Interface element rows
——————————
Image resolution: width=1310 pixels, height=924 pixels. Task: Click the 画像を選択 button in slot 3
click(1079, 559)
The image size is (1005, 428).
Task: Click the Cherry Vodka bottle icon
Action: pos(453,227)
——————————
Copy every one of the rows above word for word, without changing anything.

WRITTEN REPLY:
Image resolution: width=1310 pixels, height=924 pixels. Task: Click the 画像を選択 button in slot 3
click(1079, 559)
The image size is (1005, 428).
Task: Click the Cherry Vodka bottle icon
Action: pos(453,227)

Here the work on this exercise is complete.